Agent Skills for Elastic Observability

Elastic Observability provides a wide set of capabilities, from configuring OpenTelemetry instrumentation, writing ES|QL queries to search logs and metrics, defining SLOs with the correct indicator types and equation syntax, triaging noisy alert storms, and stitching together service health from multiple signals. SREs are now looking to autmoate further with AI Agents.

Elastic's Agent skills are open source packages that give your AI coding agent native Elastic expertise. If you're already using Elastic Agent Builder, you get AI agents that work natively with your Observability data. The Elastic Agent Skills deliver native platform expertise directly to your AI coding agent, so you can stop debugging AI-generated errors and start shipping production-ready code with the full depth of Elastic.

Skills can be used for specialized tasks across the Elastic stack — Elasticsearch, Kibana, Elastic Security, Elastic Observability, and more. Each skill lives in its own folder with a SKILL.md file containing metadata and instructions the agent follows.

Observability is releasing five skills that together cover the core workflows SREs and developers perform daily.Running Elastic Observability today involves a wide surface area: configuring OpenTelemetry instrumentation, writing ES|QL queries to search logs and metrics, defining SLOs with the correct indicator types and equation syntax, tand stitching together service health from multiple signals. Each of these tasks requires domain expertise and familiarity with specific APIs, index patterns, and Kibana workflows. For teams managing dozens of services across multiple environments, this is repetitive, error-prone, and time-consuming.

This article walks through the current Observability skill set, shows an end-to-end workflow, and highlights where these skills are useful in day-to-day operations.

Why this matters for observability teams

Modern observability work is usually ad hoc and cross-cutting. In one hour, you may instrument a new service, inspect logs for an incident, check error-budget status, and validate service health across several signals.

Each step often needs different APIs, index patterns, and Kibana workflows. Agent Skills package this task knowledge into reusable units so an agent can execute these steps consistently.

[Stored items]
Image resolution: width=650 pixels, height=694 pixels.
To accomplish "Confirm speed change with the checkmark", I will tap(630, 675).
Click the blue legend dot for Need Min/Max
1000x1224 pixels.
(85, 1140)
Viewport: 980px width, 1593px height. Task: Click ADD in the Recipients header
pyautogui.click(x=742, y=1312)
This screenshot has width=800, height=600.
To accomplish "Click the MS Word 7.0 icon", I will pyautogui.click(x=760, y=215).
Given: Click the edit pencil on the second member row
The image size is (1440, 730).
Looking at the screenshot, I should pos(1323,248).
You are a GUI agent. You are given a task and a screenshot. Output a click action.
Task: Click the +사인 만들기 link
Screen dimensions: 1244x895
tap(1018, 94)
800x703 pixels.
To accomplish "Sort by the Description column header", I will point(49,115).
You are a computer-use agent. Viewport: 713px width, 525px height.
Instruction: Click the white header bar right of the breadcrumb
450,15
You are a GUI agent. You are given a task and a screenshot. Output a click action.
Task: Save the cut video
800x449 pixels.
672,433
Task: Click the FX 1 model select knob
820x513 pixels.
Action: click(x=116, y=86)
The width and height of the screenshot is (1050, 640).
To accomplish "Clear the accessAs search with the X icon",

What you need to do:
a: In one to three sentences, explain why the article on Agent Skills for Elastic Observability says packaging task knowledge into skills helps observability teams.
b: Please continue the article on Agent Skills for Elastic Observability, starting after its final sentence.
The lines under Stored items are separate material, apart from the article.

Answers provided:
a: Observability work is ad hoc and cross-cutting, and each step often needs different APIs, index patterns, and Kibana workflows. Agent Skills package this task knowledge into reusable units so an agent can execute these steps consistently.

b:
The observability skills

The observability set currently focuses on five connected workflows:

Instrument applications Adds the Elastic Distributions of OpenTelemetry to Python, Java, or .NET services (tracing, metrics, logs) or helps migrate from the classic Elastic APM agents to EDOT, with correct OTLP endpoints and configuration
Search logs Provides visibility into Elastic Streams — the data routing and processing layer for observability data.
Manage SLOs Creates and manages Service-Level Objectives in Elastic Observability via the Kibana API — from data exploration through SLO definition, creation, and lifecycle management.
Assess service health Provides a unified view of service health by combining signals from APM, infrastructure metrics, logs, SLOs, and alerts into a single assessment.
Observe LLM applications Monitors and troubleshoots LLM-powered applications — tracking token usage, latency, error rates, and model performance across inference calls.

What Agent Skills are

Agent Skills are self-contained folders with instructions, scripts, and resources that an AI agent loads dynamically for a specific task. Elastic publishes official skills in elastic/agent-skills, based on the Agent Skills standard.

At a practical level, this means:

You describe the goal.
The agent selects the relevant skill or you specify it.
The skill applies known consistent steps and API patterns, Elastic recommendeds, for that job.

Practical example: from incident question to root-cause

As an SRE, you're notified that a specific customer is experiencing errors. Support has been trying to trouble shoot, but they need help. Support provides a transaction ID to investigate.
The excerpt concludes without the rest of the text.